---- Data supplied

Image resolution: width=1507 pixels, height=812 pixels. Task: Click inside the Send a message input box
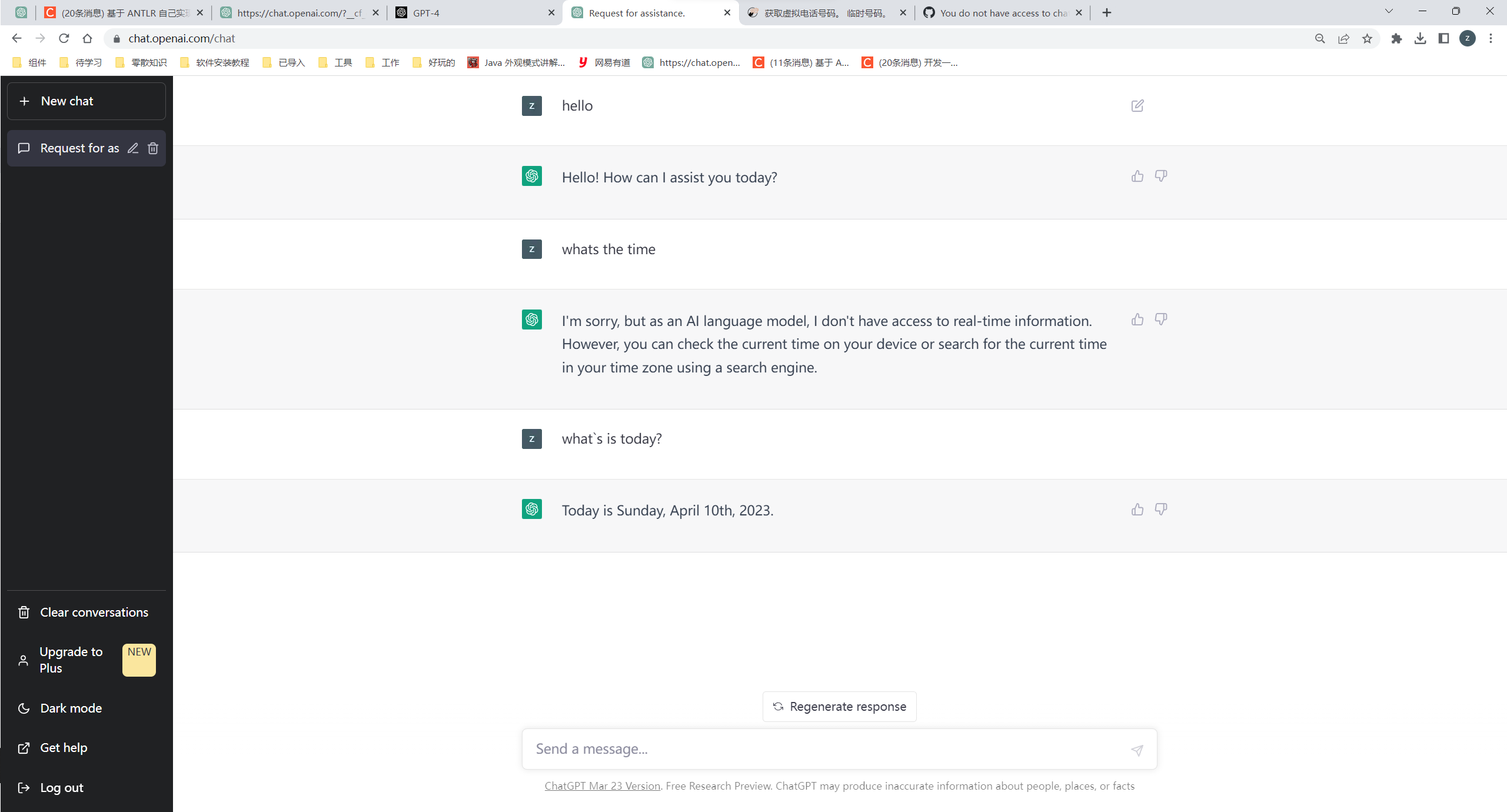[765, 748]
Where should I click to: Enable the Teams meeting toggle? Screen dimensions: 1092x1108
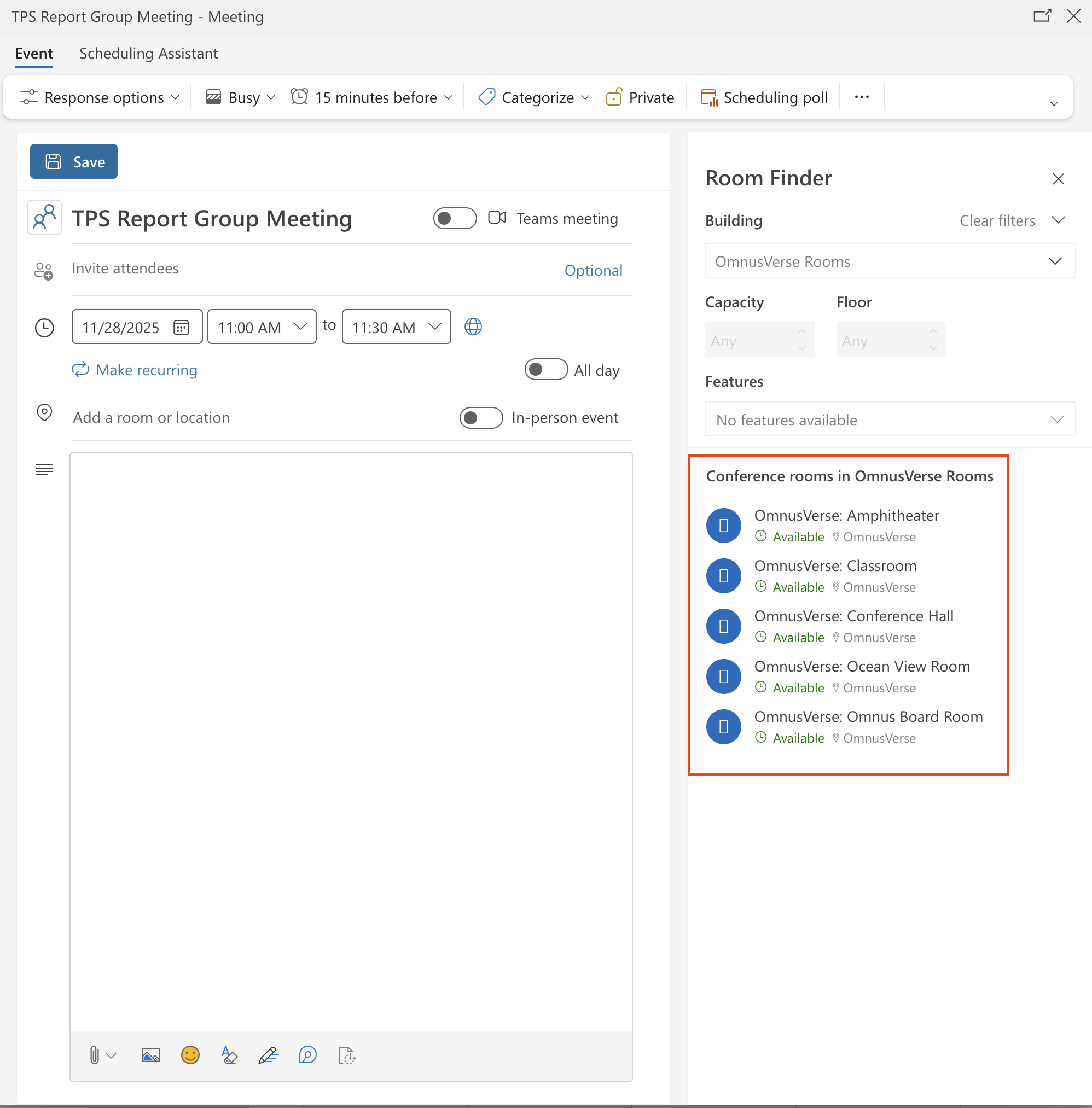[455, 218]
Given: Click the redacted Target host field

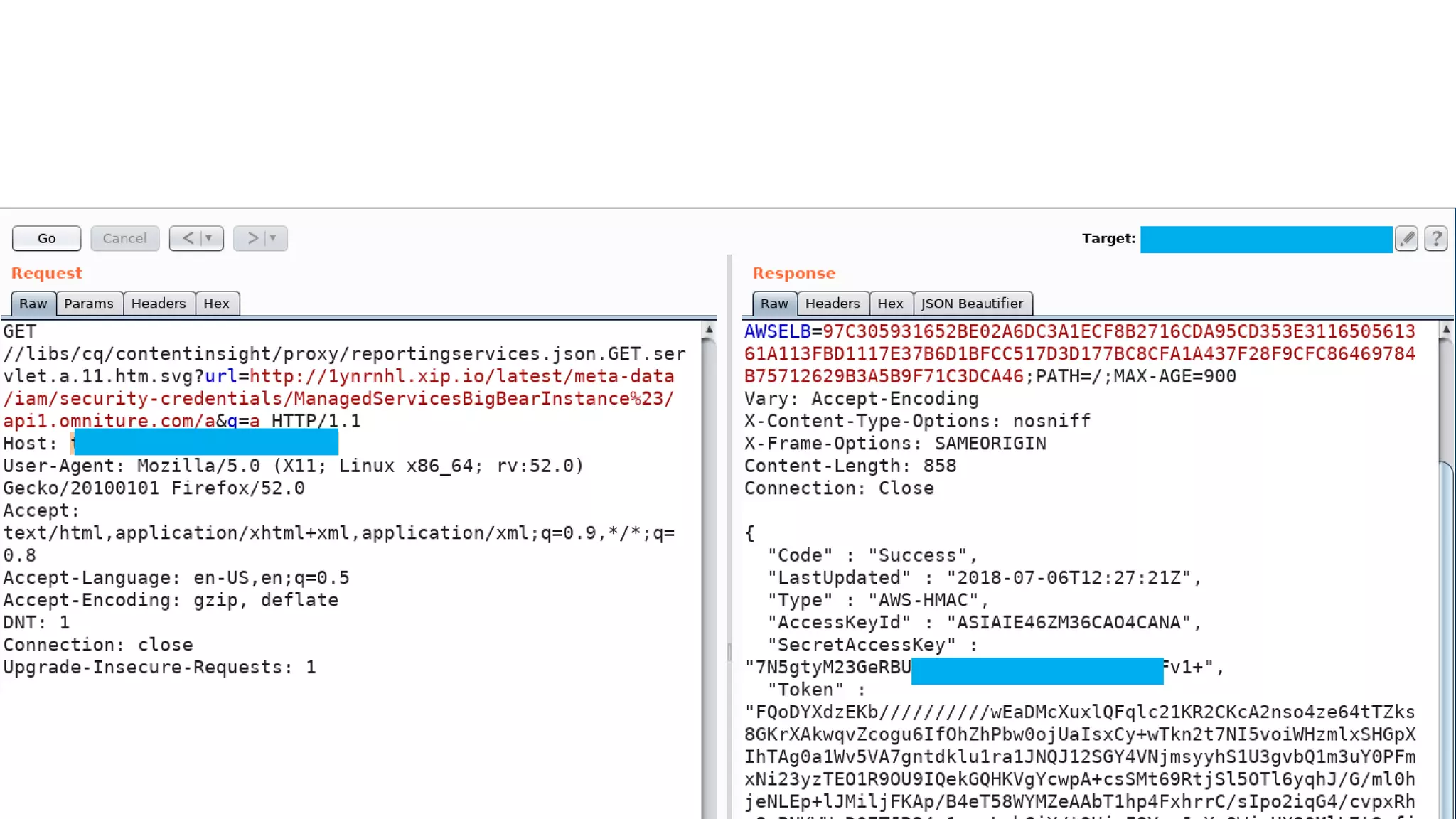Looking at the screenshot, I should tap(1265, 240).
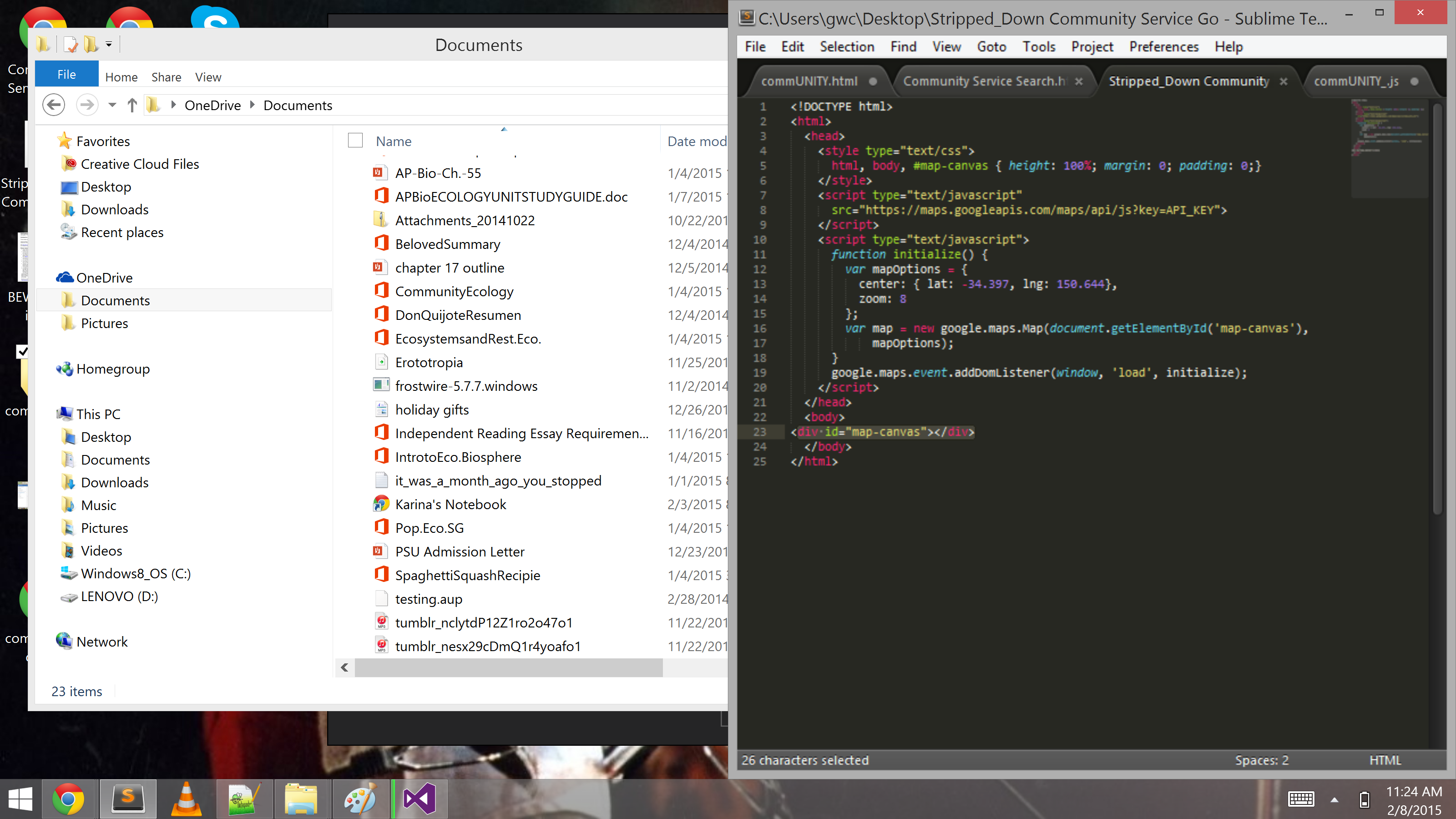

--------

> What to produce
A faithful copy of the entries above is needed, one that contains no images.

> Response to this task
Image resolution: width=1507 pixels, height=812 pixels. Task: Click inside the Send a message input box
[765, 748]
Where should I click to: Enable the Teams meeting toggle? Screen dimensions: 1092x1108
[455, 218]
Given: Click the redacted Target host field

Looking at the screenshot, I should tap(1265, 240).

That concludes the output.